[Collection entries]
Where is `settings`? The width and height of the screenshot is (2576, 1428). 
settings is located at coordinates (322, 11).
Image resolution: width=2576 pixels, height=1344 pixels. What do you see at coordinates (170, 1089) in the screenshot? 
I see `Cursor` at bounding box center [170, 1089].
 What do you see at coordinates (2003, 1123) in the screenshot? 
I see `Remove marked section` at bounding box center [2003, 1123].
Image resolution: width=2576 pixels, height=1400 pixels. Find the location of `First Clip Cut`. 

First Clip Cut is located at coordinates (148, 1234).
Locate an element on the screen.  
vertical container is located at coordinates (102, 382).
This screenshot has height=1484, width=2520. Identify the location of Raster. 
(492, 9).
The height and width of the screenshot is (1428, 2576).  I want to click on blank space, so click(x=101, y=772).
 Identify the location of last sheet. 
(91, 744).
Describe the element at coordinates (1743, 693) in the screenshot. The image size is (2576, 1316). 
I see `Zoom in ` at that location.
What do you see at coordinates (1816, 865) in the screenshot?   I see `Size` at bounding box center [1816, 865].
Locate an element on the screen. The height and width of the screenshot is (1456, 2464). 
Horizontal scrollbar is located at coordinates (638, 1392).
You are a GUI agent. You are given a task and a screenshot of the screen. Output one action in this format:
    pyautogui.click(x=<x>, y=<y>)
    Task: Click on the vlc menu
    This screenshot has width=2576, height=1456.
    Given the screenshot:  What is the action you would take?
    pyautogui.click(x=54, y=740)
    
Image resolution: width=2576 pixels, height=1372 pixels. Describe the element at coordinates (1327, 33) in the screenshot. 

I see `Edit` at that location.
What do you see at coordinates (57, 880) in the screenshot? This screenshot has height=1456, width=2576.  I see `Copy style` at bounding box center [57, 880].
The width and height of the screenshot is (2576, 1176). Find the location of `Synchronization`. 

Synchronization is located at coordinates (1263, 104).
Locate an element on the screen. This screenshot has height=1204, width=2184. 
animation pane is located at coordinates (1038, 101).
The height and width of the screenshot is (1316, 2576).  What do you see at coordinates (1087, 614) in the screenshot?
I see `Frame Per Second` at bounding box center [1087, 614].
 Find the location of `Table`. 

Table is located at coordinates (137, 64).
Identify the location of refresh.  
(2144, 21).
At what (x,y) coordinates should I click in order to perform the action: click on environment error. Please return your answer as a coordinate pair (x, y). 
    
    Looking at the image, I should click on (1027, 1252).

• WHAT TO PRODUCE: Copy out, without changes, the lines of the records from the one containing "The height and width of the screenshot is (1316, 2576)." through the end of the records.

• EXPECTED OUTPUT:
The height and width of the screenshot is (1316, 2576).  What do you see at coordinates (1087, 614) in the screenshot?
I see `Frame Per Second` at bounding box center [1087, 614].
 Find the location of `Table`. 

Table is located at coordinates (137, 64).
Identify the location of refresh.  
(2144, 21).
At what (x,y) coordinates should I click in order to perform the action: click on environment error. Please return your answer as a coordinate pair (x, y). 
    
    Looking at the image, I should click on (1027, 1252).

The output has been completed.